L'entrée dans sa trente-troisième année est un cap.
On a beau se penser libre, fort et indépendant mais des symbolismes culturels font tellement partie de nos personnalités qu'on pourrait les croire génétiques et naturels.
2000 ans d'éducation catholique. Pas la peine d'afficher des stigmates, pas besoin de porter une couronne d'épines, le marquage est génétique. L'âge de la mort du Christ est une période sas de sa vie où il semble logique de porter sa croix jusqu'au sommet du Golgotha.
On finira en croix en espérant la résurrection.
AKH a trente-trois ans. Sol Invictus est son Golgotha. Et il n'est pas facile à gravir et cette putain de croix est bien lourde pour Abdel-Hakim, le récemment converti à l'Islam. Rien n'est moins simple que de se débarrasser de sa croix.
La plume devient une arme pour sortir de la brume dépressive où AKH est enfermé. Et la plume d'Akhenaton est acérée et acerbe, plus encore que d’habitude. L'encre est encore plus noire que son âme.
Les textes sont sombres et enténébrés. Le verbe est morose, , anxieux, lugubre, nostalgique, profond et tourmenté. Coup de rétroviseur sur la carrière, les relations avec le rap game, mais ici le jeu est truqué et le préjugé semble la seule règle. L'amitié, les amours, la descendance, la trace, l'empreinte, rien ne semble éclairer la vie de Chill.
Sentenza, la face sombre du 361, a pris le dessus. Il entraîne avec lui ses frères de plumes restés en chien sur le bord de la route du rap français. Veust Lyricist en tête, un talentueux parolier oublié du succès, Dad PPDA que le rap game enterrera après un excellent album solo, bien trop écrit pour se frotter à la varièt' que nous enfile la radio rap, Coloquinte ou encore Sako et bien sûr Lino qui connait lui aussi une véritable traversée du désert.

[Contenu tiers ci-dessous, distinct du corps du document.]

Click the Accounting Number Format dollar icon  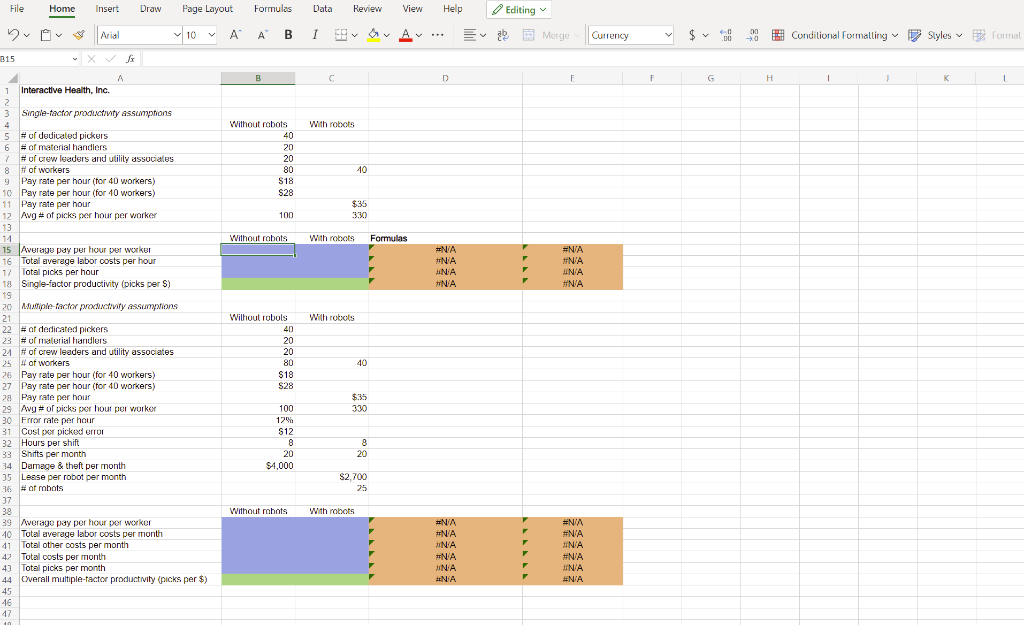(x=692, y=34)
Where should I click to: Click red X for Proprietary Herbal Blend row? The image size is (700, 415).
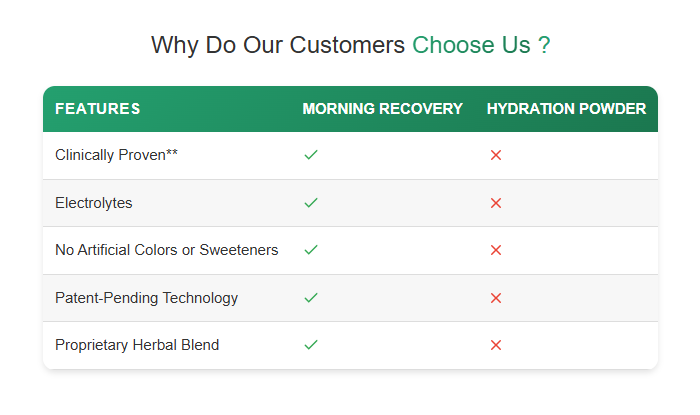tap(496, 345)
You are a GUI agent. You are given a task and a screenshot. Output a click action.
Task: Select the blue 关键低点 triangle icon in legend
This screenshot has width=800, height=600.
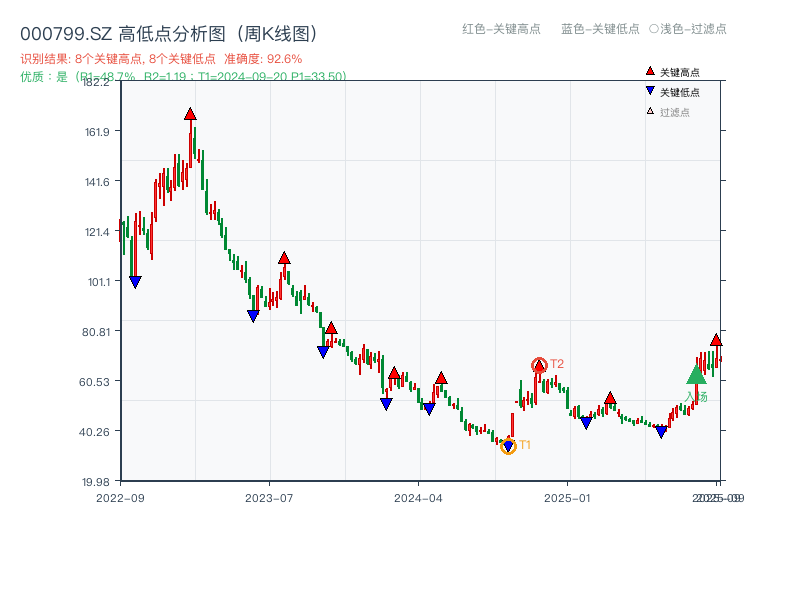pyautogui.click(x=649, y=88)
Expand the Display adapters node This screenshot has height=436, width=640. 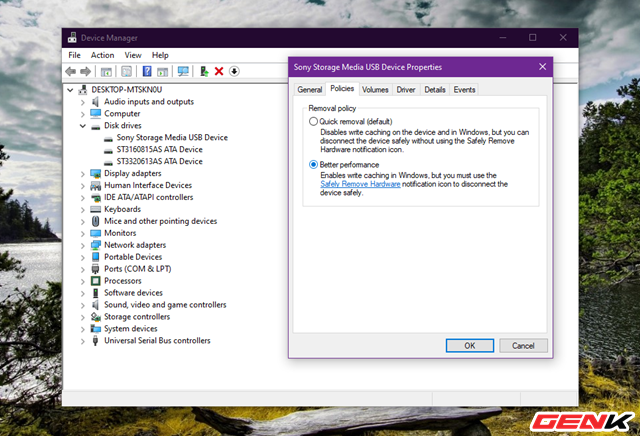pos(83,173)
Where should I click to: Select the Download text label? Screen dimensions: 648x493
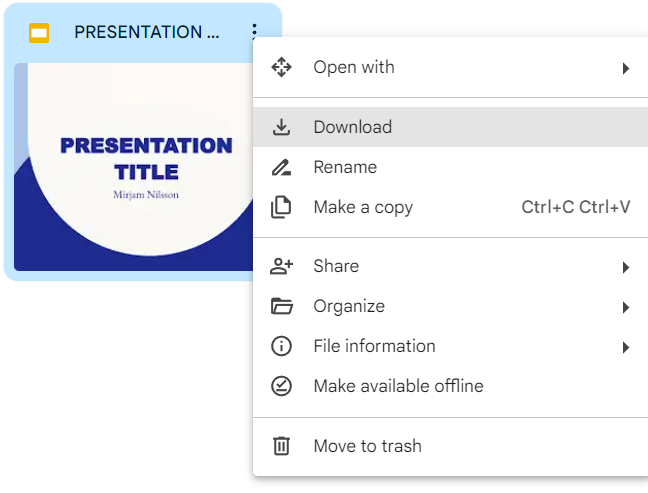coord(352,127)
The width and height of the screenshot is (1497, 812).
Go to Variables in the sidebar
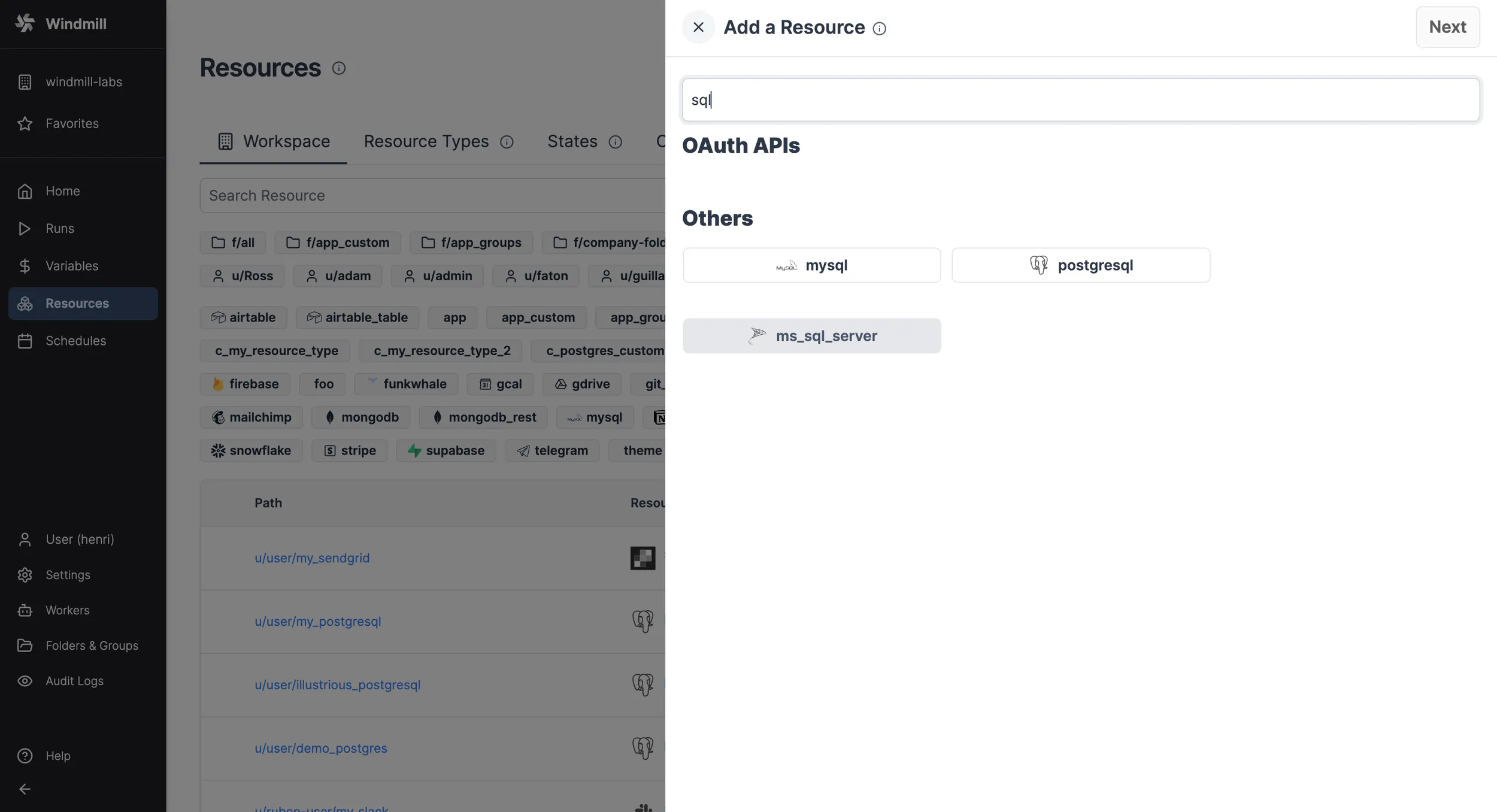[72, 266]
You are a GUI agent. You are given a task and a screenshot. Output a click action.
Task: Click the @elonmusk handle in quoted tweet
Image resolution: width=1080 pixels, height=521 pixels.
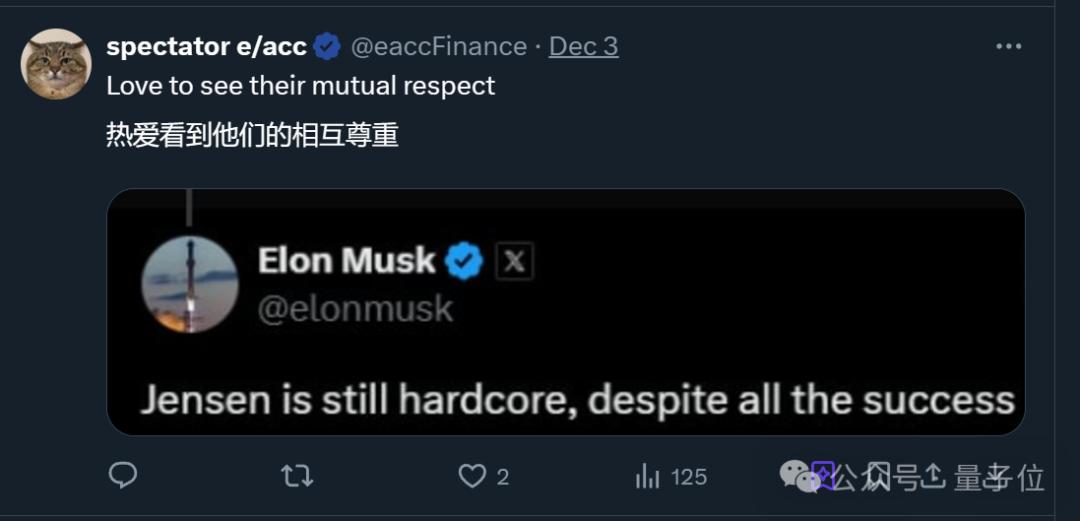(x=355, y=309)
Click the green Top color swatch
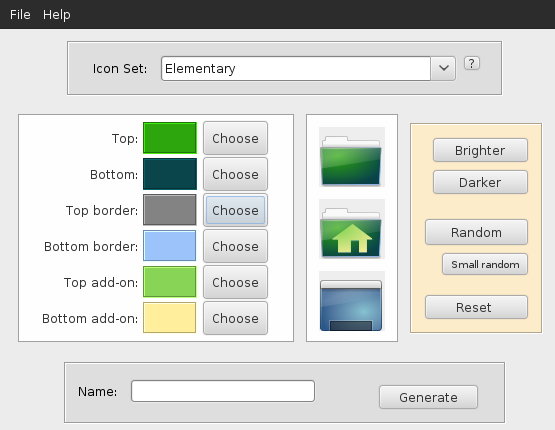The width and height of the screenshot is (555, 430). point(170,138)
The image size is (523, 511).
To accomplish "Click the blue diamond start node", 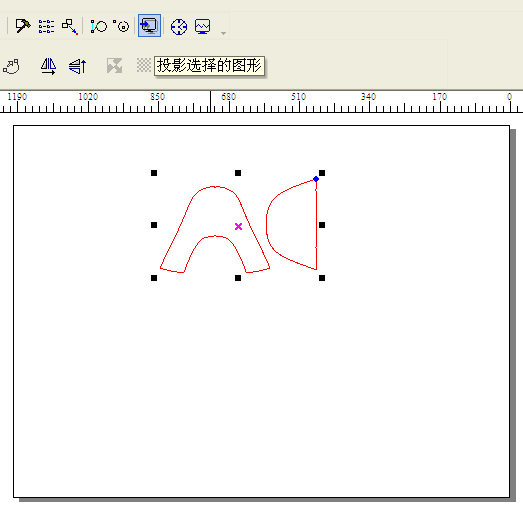I will [x=316, y=179].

On remarquera que le frère de toujours, Shurik'n, est quasiment absent de cet opus. Il pose juste sa voix sur le refrain de Une impression. Si ça, ce n'est pas une piste pour mesurer le mal être du chanteur d'IAM…
AKH ne va pas bien
Apothéose mélancolique de l'album, titre phare, cerise sur le gâteau, joyau dans son écrin, le disque se conclut sur un sample de Nino Rota : Mon texte, le savon offre une lecture sombre et dépressive du temps qui passe et de la nostalgie du temps passé.
Mon texte, le savon est bien plus qu'un énième titre de rap, il est un chef d'œuvre du rap français.
C'est album est une perle noire sertie sur une parure d'argent.